==== DATASET RECORDS

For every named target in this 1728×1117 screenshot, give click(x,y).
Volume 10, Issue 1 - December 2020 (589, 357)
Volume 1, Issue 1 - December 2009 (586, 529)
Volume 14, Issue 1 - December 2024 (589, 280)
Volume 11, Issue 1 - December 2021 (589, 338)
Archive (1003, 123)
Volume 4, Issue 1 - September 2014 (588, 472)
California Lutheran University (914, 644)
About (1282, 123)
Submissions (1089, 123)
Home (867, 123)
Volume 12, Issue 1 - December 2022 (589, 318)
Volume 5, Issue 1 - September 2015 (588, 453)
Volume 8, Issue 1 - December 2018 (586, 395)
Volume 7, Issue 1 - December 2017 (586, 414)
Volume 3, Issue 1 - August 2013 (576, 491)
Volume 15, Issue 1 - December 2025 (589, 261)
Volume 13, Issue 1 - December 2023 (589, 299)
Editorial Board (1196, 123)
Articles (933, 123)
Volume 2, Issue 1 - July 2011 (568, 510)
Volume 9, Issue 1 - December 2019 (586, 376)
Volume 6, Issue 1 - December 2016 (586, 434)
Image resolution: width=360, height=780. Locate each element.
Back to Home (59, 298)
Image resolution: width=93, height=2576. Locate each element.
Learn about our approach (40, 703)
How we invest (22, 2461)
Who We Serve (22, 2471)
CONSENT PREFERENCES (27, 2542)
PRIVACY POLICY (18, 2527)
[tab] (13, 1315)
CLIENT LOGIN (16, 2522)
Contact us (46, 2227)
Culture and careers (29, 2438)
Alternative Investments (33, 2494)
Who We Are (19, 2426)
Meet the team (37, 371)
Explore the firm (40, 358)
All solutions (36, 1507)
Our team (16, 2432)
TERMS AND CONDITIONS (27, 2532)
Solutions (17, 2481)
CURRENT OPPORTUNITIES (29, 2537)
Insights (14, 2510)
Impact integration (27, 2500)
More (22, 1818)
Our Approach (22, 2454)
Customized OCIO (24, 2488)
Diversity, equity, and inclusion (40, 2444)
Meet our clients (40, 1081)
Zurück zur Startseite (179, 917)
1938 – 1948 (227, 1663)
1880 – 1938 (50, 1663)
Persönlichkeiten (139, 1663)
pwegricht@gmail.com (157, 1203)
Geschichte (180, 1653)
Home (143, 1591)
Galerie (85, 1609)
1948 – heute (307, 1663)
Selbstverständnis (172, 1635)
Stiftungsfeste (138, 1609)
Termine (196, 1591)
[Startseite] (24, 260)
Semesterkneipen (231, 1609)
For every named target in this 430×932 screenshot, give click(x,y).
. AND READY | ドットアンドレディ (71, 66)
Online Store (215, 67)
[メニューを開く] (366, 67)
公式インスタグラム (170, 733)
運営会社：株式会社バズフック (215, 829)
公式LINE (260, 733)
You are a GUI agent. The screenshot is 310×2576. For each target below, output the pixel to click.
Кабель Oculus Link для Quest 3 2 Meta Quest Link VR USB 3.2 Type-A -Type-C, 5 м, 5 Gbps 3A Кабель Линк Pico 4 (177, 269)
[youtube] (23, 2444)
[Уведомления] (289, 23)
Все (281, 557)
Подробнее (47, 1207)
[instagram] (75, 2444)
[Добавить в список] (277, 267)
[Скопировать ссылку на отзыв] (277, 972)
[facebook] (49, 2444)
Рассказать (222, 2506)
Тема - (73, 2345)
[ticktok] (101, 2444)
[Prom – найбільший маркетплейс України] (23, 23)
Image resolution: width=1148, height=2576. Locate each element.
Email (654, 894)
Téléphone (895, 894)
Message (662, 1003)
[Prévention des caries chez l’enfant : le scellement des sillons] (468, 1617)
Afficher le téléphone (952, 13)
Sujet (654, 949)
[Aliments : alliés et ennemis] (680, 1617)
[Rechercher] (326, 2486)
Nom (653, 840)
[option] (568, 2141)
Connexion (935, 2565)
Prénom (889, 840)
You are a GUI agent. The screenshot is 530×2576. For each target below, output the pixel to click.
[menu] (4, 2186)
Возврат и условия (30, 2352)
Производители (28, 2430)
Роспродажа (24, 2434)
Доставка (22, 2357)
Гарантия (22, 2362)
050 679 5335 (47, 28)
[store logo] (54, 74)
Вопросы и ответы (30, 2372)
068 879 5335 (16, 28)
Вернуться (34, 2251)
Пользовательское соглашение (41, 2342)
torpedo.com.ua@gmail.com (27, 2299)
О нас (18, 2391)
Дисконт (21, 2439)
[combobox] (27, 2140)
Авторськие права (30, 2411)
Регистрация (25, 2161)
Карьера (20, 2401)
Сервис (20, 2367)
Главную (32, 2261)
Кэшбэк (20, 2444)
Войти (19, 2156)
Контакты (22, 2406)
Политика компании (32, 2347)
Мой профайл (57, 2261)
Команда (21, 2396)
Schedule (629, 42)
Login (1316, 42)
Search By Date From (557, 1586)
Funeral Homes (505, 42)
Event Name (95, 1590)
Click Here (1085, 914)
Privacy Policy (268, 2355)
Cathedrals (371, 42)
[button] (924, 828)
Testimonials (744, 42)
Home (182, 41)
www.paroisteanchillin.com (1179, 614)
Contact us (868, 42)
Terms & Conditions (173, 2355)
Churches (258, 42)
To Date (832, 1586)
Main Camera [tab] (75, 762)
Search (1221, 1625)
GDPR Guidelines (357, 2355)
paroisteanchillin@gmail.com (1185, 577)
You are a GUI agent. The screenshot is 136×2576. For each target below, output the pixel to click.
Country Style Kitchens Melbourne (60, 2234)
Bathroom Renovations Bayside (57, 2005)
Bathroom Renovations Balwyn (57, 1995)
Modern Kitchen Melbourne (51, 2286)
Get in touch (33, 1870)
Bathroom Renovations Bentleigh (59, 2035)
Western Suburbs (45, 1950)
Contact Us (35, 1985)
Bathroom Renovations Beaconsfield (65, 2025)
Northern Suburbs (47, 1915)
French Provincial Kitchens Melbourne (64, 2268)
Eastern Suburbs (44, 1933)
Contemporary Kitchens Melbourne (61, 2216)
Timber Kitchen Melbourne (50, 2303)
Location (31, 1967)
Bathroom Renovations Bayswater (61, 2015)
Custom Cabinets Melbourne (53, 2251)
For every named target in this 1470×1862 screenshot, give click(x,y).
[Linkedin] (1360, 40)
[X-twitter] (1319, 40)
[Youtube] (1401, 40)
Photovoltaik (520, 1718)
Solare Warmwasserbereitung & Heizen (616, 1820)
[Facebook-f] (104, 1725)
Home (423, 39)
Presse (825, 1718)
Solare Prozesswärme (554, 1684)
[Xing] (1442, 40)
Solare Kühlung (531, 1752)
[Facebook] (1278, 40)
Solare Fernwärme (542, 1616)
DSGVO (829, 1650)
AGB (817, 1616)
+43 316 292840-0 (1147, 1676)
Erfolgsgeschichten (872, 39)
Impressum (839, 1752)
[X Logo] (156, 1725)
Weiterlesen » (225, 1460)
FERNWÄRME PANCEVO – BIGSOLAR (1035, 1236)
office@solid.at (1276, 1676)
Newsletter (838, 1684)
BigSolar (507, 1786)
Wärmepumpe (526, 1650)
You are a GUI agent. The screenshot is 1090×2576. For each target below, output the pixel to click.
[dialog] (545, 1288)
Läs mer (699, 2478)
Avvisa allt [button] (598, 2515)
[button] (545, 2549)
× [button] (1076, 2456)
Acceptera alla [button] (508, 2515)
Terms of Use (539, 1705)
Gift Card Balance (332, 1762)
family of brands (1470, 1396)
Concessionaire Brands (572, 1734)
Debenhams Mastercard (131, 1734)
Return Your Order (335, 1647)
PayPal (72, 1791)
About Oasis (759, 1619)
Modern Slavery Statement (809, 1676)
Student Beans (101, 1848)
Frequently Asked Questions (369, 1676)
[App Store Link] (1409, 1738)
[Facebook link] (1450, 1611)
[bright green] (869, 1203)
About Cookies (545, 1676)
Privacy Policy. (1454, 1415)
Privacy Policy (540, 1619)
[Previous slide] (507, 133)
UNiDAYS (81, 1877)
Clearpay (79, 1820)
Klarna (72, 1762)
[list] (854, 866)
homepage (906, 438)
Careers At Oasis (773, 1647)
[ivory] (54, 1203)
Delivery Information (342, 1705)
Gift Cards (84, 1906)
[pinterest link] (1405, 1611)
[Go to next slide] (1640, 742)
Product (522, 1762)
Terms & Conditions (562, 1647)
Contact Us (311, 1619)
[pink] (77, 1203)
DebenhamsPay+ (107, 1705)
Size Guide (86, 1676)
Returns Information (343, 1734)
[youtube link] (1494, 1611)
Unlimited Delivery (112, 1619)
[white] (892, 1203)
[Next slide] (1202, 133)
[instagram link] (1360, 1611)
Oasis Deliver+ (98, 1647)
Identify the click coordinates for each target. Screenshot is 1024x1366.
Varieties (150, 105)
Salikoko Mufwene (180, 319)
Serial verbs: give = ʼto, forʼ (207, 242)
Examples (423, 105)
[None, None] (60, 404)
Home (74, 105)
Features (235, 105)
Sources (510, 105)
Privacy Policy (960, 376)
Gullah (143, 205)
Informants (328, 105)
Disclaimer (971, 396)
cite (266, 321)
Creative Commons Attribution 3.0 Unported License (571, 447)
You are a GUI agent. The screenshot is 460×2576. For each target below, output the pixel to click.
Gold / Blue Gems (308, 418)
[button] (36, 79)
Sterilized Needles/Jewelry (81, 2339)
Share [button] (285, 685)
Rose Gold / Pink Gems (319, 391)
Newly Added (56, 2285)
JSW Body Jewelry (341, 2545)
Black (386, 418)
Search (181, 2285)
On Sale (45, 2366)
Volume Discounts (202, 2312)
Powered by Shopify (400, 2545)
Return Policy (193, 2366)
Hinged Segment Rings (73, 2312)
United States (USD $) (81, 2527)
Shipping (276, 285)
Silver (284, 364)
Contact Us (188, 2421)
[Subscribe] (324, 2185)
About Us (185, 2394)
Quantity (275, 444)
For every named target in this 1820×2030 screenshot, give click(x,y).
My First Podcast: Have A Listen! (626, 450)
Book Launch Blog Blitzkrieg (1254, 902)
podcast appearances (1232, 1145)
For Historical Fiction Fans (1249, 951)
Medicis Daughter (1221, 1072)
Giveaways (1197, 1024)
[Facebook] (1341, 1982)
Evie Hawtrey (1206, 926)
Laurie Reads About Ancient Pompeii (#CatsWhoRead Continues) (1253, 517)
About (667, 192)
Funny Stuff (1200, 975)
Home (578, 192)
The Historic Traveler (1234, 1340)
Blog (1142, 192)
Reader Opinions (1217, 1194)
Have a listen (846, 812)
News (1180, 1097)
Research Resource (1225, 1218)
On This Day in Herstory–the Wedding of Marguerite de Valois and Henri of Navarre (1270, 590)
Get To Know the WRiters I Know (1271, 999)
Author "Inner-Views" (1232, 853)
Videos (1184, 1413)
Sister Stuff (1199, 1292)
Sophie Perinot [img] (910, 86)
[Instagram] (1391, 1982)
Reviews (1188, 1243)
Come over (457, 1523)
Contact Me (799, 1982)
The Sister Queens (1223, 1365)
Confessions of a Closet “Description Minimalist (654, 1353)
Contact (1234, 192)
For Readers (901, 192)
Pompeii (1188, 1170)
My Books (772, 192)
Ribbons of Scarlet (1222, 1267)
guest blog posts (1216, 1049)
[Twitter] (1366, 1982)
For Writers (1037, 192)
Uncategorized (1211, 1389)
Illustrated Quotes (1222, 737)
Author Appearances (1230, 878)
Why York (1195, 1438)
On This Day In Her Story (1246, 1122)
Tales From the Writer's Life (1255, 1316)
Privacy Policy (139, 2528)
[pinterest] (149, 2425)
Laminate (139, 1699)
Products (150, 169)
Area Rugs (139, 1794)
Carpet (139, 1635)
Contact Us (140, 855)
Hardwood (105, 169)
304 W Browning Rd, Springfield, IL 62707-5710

========

• [DESCRIPTION OF THE TASK]: Within the data above, the lines from the one with "Shipping (276, 285)" to the one with "Contact Me (799, 1982)" must be repeated exactly; no other line belongs in the answer.

• [EXERCISE RESULT]:
Shipping (276, 285)
Silver (284, 364)
Contact Us (188, 2421)
[Subscribe] (324, 2185)
About Us (185, 2394)
Quantity (275, 444)
For every named target in this 1820×2030 screenshot, give click(x,y).
My First Podcast: Have A Listen! (626, 450)
Book Launch Blog Blitzkrieg (1254, 902)
podcast appearances (1232, 1145)
For Historical Fiction Fans (1249, 951)
Medicis Daughter (1221, 1072)
Giveaways (1197, 1024)
[Facebook] (1341, 1982)
Evie Hawtrey (1206, 926)
Laurie Reads About Ancient Pompeii (#CatsWhoRead Continues) (1253, 517)
About (667, 192)
Funny Stuff (1200, 975)
Home (578, 192)
The Historic Traveler (1234, 1340)
Blog (1142, 192)
Reader Opinions (1217, 1194)
Have a listen (846, 812)
News (1180, 1097)
Research Resource (1225, 1218)
On This Day in Herstory–the Wedding of Marguerite de Valois and Henri of Navarre (1270, 590)
Get To Know the WRiters I Know (1271, 999)
Author "Inner-Views" (1232, 853)
Videos (1184, 1413)
Sister Stuff (1199, 1292)
Sophie Perinot [img] (910, 86)
[Instagram] (1391, 1982)
Reviews (1188, 1243)
Come over (457, 1523)
Contact Me (799, 1982)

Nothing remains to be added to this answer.